(Reading text)

What Won’t Work With China, And What Might

Author: Derek Scissors, Ph.D.
03.15.10

The New York Times, Washington Post, and others today ran front-page stories on economic and political disagreements the U.S. has with China. The headlines mostly distract from the real issue.

China is nowhere close to a global military power but it is becoming a global economic power. It is therefore almost inevitable that the U.S. and PRC will clash more often over economic matters. The goal in managing those disputes must always be more open international markets, or the result will be that both sides lose.

The next month in particular is going to be a loud one for Sino-American economic relations. On the front end we have a press conference today by Premier Wen Jiabao, number three in the Communist Party hierarchy. Among other things, Wen repeated what are now standard Chinese accusations of American trade protectionism.

On the back end, exactly a month from now a report is due from the Department of the Treasury determining whether any American trading partner is manipulating its currency. The likelihood that the PRC will be cited is the highest in over a decade.

Wen’s remarks in Beijing were tired and often hypocritical. Chinese diplomacy seems to have degenerated into finding new excuses for harmful policies. China’s trade surplus with the U.S. last year again topped $200 billion. If the U.S. is being protectionist, it is doing a remarkably poor job.

At the other end, the Treasury decision is being granted far too much importance. The value of the Chinese currency, the yuan, is just a symptom. The illness is broad Chinese government intervention in the market, led by subsidies for state firms. From mid-2005 to mid-2008, the yuan appreciated 20 percent against the dollar and the bilateral trade deficit still rose 50 percent. Forcing a yuan revaluation will likely yield nothing at all.

Nonetheless, it is true that China’s broad state-led development often hurts its economic partners. What is not true is that American protectionism is a solution.

A hefty tariff on Chinese goods will not create American jobs. Instead, production will just move out of China to Vietnam, Mexico, Bangladesh and elsewhere. With less Chinese competition due to the tariff, other producers can safely raise prices, making goods more expensive here. Protectionism is just households paying more than they should in order to subsidize companies. Seems like we’ve had enough of that the past 18 months.

(End Reading text)

Exercise: Copy the commentary from "A hefty tariff" up to and including "past 18 months.", swapping "Vietnam" for "Cambodia". Use only the commentary on U.S.-China economic disputes.

(Dataset entries)

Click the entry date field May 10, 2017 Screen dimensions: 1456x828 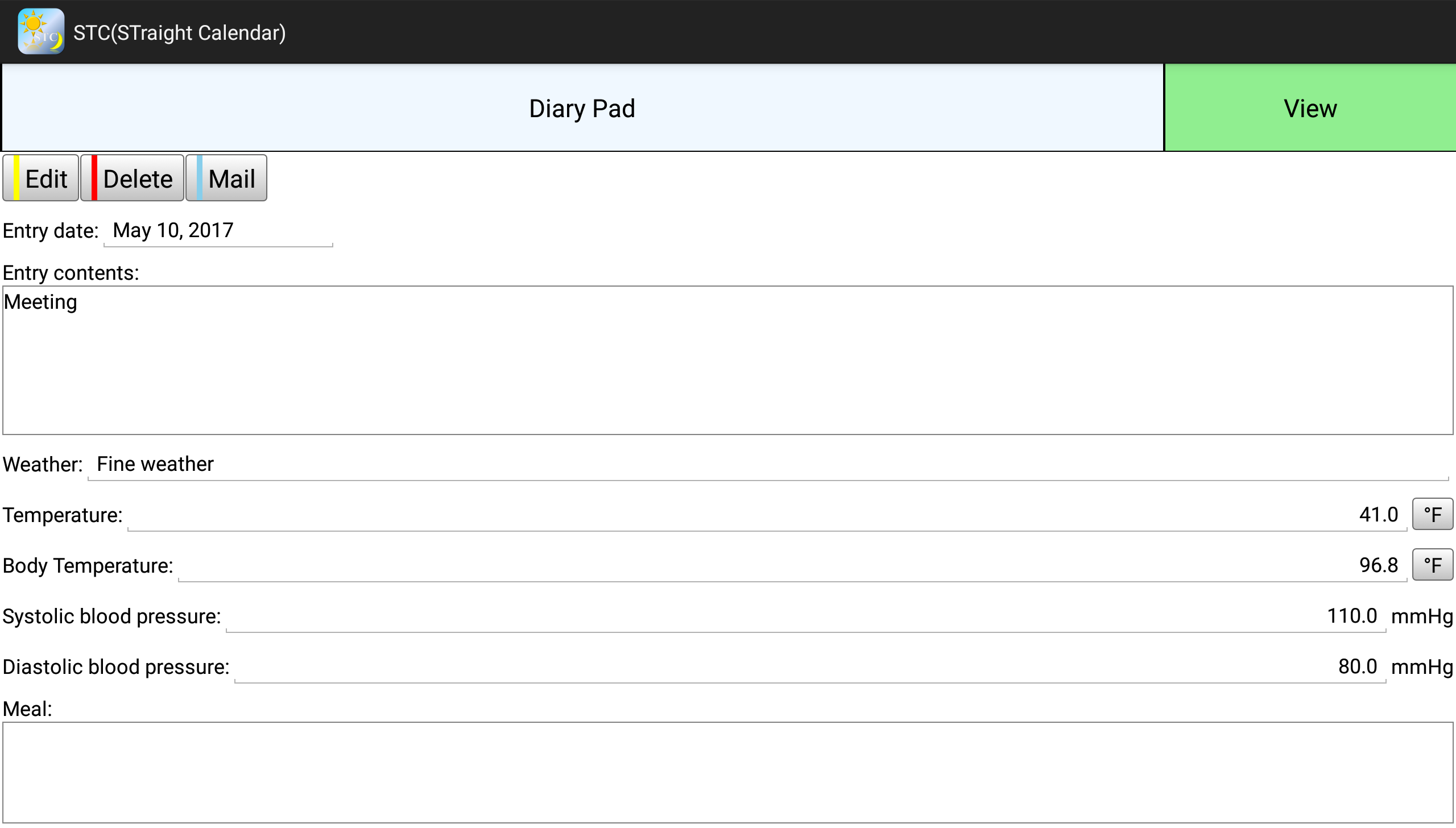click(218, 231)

(End Dataset entries)
(Dataset entries)

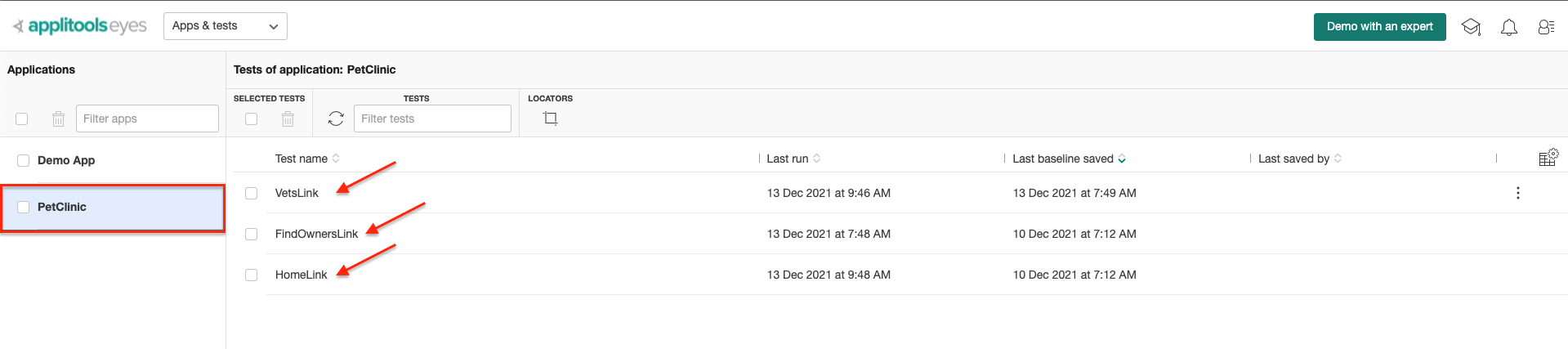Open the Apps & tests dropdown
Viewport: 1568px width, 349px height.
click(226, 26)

(End Dataset entries)

Output for this exercise:
A hefty tariff on Chinese goods will not create American jobs. Instead, production will just move out of China to Cambodia, Mexico, Bangladesh and elsewhere. With less Chinese competition due to the tariff, other producers can safely raise prices, making goods more expensive here. Protectionism is just households paying more than they should in order to subsidize companies. Seems like we’ve had enough of that the past 18 months.